__QUESTIONS ON THE MATERIAL__
A - Copy the post about the CPI and Fed tightening word for word, beginning at the words "But anyway, are" and stopping after the words "of raising rates.".
B - In the post about the CPI and Fed tightening, which areas does the writer name as not threatened by imports?
C - According to the post about the CPI and Fed tightening, how does raising rates lower reported CPI inflation?

__TEXT__
GST, Thanks for the kind sentiments. I can stick around for a while. I have this software project that takes a lot of time. Meetings, tests, etc.... You know, the work thing.
But anyway, are you getting up at 3:30 AM for the CPI ?
We'll see in a few hours, of course. But I don't know how the CPI can be still valid when it doesn't show the inflation of the past several years in housing, fuel, cars, medical, restaurant meals, etc....
Regarding Fed tightening. If rates are increased, that strengthens the dollar, making imports cheaper, and reducing exports. By itself, cheaper imports (in dollar terms) reduces reported CPI inflation. The threat of cheaper imports keeps prices of substitutable domestic goods lower. Which is great for the Fed and validates its policy of raising rates.
But this policy breaks down in the areas that are not threatened by imports, such as housing, medical care, meals, and services of all kinds. ANd these are exactly the areas of greatest inflation, and strangely they are not reflected in the CPI, since much of their increase is excused as "quality improvement". And I think the Fed also understands that.
So if they keep raising rates, they'll kill exports and balloon the trade deficit. But will not have much effect on CPI inflation, except if they go up far enough to cause a recession and kill demand for housing, autos and other investments that are financed by loans.
So my guess is they'll raise a 1/4 point and pray that it works. Anyway, I invested my last dime today on the usual value stocks and broken techs.

__DATA UNDER STUDY__
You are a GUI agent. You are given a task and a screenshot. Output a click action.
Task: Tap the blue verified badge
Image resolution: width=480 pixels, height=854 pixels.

---

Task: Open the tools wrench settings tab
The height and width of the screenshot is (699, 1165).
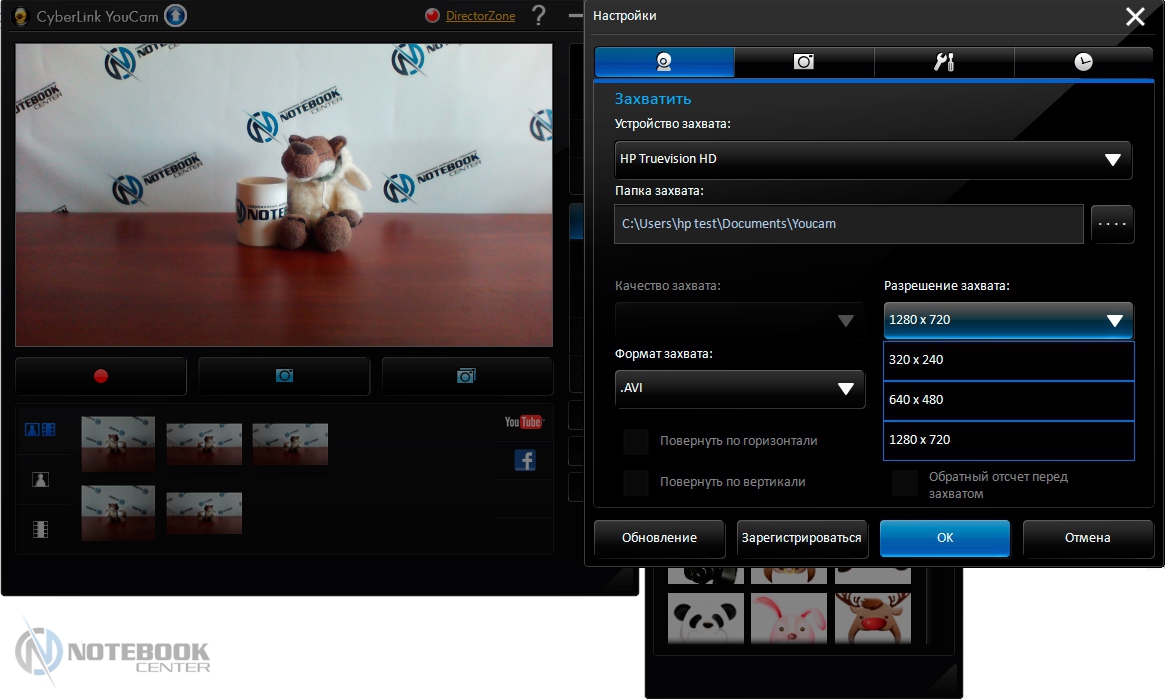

__SOLUTION LIST__
A -
But anyway, are you getting up at 3:30 AM for the CPI ?
We'll see in a few hours, of course. But I don't know how the CPI can be still valid when it doesn't show the inflation of the past several years in housing, fuel, cars, medical, restaurant meals, etc....
Regarding Fed tightening. If rates are increased, that strengthens the dollar, making imports cheaper, and reducing exports. By itself, cheaper imports (in dollar terms) reduces reported CPI inflation. The threat of cheaper imports keeps prices of substitutable domestic goods lower. Which is great for the Fed and validates its policy of raising rates.

B - Housing, medical care, meals, and services of all kinds.

C - Higher rates strengthen the dollar, which makes imports cheaper, and cheaper imports by themselves reduce reported CPI inflation. The threat of cheaper imports also keeps prices of substitutable domestic goods lower.